Так в сенях грохнуло, словно там стены рухнули, в зале задребезжали стекла, а на парадном столе зажужжало в бокальчиках, как вот большая муха когда влетит. А это наши певчие, от Казанской, и о. протодьякон архиерея встретили, «исполать» ему вскрикнули. Певчие шли отца поздравить, а тут как раз и архиерей подъехал. В доме переполох поднялся, народу набилось с улицы, а Клавнюша стал на колени на дворе и воспел «встречу архиерейскую». А голос у него — будто козел орет. Архиерей даже вопросил, чего это юноша вопит… больной, что ли? И тут вот что еще случилось.
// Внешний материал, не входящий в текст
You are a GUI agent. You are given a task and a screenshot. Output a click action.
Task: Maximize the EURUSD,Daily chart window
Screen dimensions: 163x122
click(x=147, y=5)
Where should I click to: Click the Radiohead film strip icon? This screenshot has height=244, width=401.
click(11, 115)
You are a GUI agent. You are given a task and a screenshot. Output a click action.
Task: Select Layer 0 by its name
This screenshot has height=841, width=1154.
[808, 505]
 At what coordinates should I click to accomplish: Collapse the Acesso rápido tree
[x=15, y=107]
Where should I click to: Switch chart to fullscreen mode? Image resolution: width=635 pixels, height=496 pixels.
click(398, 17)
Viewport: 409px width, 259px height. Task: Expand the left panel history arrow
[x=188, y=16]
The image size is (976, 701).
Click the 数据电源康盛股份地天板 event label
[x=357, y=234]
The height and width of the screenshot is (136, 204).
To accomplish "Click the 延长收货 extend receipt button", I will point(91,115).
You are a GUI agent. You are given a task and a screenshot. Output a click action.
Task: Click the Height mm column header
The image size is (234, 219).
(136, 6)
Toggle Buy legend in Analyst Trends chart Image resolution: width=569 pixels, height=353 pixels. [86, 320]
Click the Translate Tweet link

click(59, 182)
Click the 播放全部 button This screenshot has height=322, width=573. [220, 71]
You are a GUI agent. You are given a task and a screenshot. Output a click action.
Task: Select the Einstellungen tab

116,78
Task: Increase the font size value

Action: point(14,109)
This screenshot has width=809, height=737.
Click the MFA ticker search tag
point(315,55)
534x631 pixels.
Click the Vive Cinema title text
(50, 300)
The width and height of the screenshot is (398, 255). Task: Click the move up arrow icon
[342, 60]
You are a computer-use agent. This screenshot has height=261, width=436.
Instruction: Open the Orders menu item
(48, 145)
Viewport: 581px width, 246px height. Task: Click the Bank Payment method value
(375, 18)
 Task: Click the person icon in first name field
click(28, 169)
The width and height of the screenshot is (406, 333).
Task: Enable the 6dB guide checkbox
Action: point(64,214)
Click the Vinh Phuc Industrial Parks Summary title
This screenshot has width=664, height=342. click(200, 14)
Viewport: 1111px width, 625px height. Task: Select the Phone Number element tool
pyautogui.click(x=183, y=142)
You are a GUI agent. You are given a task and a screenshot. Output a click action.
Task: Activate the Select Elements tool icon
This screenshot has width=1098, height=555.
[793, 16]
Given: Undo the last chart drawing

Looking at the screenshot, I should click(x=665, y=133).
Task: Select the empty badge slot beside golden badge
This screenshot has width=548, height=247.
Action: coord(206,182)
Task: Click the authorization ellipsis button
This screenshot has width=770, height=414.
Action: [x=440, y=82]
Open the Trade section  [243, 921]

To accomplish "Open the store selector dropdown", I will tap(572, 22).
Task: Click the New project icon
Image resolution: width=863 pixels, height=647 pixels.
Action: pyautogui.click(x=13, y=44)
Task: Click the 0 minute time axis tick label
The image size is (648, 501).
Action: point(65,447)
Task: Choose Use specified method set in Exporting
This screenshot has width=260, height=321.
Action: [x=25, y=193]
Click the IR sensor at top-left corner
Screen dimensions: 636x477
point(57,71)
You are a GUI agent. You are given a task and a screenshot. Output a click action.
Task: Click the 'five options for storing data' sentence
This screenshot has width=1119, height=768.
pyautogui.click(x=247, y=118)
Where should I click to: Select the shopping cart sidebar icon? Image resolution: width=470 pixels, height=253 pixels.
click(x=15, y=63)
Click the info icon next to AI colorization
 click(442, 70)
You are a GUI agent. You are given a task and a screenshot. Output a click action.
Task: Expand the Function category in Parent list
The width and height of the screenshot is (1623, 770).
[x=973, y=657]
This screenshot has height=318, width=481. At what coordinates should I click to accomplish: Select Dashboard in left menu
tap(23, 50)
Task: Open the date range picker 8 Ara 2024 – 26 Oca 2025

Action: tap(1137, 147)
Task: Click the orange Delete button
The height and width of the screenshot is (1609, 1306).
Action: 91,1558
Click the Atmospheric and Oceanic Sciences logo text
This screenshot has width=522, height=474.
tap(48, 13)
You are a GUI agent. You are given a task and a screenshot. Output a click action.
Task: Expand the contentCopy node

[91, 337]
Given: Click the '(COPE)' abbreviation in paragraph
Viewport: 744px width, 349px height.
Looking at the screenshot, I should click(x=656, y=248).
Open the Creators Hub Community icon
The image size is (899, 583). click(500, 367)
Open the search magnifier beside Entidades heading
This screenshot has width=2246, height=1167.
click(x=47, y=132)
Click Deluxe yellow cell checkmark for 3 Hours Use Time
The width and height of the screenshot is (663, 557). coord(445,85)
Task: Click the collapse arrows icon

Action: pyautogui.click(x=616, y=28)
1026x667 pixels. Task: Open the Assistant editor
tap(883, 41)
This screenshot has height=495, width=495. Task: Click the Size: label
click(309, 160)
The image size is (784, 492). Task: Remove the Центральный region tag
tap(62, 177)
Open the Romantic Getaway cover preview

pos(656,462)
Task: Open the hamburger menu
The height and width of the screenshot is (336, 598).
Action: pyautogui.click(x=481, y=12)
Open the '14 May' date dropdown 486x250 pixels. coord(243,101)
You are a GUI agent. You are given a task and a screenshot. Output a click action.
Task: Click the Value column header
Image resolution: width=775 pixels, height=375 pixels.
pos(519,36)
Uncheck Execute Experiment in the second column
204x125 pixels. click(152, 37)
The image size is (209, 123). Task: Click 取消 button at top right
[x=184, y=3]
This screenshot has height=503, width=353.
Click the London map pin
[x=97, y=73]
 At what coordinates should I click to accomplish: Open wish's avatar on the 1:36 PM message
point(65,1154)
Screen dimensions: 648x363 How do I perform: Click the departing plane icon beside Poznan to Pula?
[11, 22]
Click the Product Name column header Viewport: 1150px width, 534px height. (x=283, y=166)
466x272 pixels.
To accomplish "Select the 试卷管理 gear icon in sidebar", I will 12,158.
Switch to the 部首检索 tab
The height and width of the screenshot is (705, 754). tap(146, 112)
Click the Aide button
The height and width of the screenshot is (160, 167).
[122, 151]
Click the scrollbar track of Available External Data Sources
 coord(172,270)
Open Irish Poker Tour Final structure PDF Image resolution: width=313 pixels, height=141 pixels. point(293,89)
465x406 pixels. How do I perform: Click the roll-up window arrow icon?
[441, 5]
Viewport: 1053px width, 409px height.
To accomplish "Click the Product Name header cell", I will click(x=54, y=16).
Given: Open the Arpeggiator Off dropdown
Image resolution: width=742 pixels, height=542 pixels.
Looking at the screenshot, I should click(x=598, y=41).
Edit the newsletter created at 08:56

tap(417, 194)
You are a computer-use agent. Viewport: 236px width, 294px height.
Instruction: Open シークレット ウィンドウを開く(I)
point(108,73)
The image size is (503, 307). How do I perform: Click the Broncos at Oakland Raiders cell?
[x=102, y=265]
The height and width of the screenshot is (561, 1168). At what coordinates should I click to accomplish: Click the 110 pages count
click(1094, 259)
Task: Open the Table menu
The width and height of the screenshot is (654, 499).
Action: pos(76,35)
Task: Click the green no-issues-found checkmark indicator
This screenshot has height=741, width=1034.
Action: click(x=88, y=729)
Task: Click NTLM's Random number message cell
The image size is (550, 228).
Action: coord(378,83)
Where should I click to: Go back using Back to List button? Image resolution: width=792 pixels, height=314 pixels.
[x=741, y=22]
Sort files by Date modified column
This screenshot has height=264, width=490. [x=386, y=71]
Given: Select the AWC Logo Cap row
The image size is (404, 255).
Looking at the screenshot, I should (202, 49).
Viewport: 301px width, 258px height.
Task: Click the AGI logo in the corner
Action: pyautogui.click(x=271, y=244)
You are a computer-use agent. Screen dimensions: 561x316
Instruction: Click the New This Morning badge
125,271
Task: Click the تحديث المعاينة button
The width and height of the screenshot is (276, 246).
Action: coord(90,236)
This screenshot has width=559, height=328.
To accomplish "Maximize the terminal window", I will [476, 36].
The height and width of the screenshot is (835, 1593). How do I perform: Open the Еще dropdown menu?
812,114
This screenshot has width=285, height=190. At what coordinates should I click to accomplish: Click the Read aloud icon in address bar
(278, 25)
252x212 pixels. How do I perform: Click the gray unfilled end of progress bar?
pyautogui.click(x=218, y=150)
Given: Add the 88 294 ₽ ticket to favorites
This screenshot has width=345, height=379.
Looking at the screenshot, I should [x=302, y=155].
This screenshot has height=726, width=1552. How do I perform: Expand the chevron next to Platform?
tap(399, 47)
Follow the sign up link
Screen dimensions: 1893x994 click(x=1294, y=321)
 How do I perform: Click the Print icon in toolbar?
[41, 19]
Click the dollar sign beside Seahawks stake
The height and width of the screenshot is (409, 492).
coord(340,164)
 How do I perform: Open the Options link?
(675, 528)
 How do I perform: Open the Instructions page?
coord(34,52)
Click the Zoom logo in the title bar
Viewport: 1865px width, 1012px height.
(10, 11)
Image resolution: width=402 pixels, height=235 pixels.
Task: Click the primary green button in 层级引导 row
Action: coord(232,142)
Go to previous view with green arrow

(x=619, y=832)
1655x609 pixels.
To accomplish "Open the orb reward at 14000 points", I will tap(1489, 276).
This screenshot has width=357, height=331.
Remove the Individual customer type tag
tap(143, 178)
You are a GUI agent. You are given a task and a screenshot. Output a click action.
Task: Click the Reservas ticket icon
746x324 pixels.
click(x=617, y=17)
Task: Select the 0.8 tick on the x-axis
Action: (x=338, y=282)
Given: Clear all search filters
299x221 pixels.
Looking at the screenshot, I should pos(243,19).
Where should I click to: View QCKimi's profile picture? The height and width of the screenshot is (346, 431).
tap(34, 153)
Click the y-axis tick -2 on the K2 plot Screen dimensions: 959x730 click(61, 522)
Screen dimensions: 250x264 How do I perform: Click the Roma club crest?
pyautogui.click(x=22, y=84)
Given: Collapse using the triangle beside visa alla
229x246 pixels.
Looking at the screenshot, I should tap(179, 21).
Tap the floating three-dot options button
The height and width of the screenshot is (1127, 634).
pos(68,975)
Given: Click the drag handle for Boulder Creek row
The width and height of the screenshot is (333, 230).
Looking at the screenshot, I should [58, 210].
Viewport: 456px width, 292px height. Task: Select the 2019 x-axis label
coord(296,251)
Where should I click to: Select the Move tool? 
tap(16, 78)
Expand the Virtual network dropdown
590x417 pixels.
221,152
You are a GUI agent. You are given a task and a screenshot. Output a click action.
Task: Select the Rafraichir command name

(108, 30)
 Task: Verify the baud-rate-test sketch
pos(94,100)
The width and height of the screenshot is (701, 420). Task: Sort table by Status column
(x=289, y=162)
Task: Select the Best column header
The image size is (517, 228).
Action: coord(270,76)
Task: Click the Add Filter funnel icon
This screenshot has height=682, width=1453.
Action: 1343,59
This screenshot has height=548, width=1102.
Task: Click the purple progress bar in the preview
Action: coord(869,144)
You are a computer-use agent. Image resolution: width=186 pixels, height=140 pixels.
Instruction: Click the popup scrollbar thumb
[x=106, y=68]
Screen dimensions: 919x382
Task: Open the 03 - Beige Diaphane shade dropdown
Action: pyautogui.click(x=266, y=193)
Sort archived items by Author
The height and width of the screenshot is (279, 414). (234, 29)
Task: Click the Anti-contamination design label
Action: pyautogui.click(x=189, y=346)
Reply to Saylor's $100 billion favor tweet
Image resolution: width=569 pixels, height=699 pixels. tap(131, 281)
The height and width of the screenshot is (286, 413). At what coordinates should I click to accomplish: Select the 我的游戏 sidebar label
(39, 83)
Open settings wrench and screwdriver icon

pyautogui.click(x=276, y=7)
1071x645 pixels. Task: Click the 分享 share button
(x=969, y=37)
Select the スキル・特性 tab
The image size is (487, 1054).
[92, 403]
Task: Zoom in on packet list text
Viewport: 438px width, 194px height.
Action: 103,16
Архиерея под руки повели, все на него глазели, а прогорелый Энтальцев-барин, который в красном картузе ходит, с «солнышком», и нос у него сизый, перехватил у какого-то парнишки пирог от Абрикосова, с лету перехватил — сказал: «от Бутина-лесника, знаю! я сам имениннику вручу, скажи — кланяются, мол, и благодарят». И гривенник тому в руку сунул. Это уж потом узнали. А парнишка-раззява доверился и ушел. Барин отдал пирог Василь-Василичу и сказал:
— От меня, дорогому имениннику. От тетки наследство получил, вот и шикнул. Но только вы меня теперь за главный стол посадите, как почетного гостя, а не за задний стол с музыкантами, как летось, я не простой какой!
Сестры, как раскрыли пирог, так и вскричали:
— Какой чудесный! сладкая ваза с грушами из марципана! это в десять рублей пирог!..
И ромом от пирога, такое благоухание по комнатам. А это Бутин, из благодарности, что у него лес на стройки покупаем. Вечером все и разузналось, как сам Бутин поздравлять приехал, и такая неприятность вышла…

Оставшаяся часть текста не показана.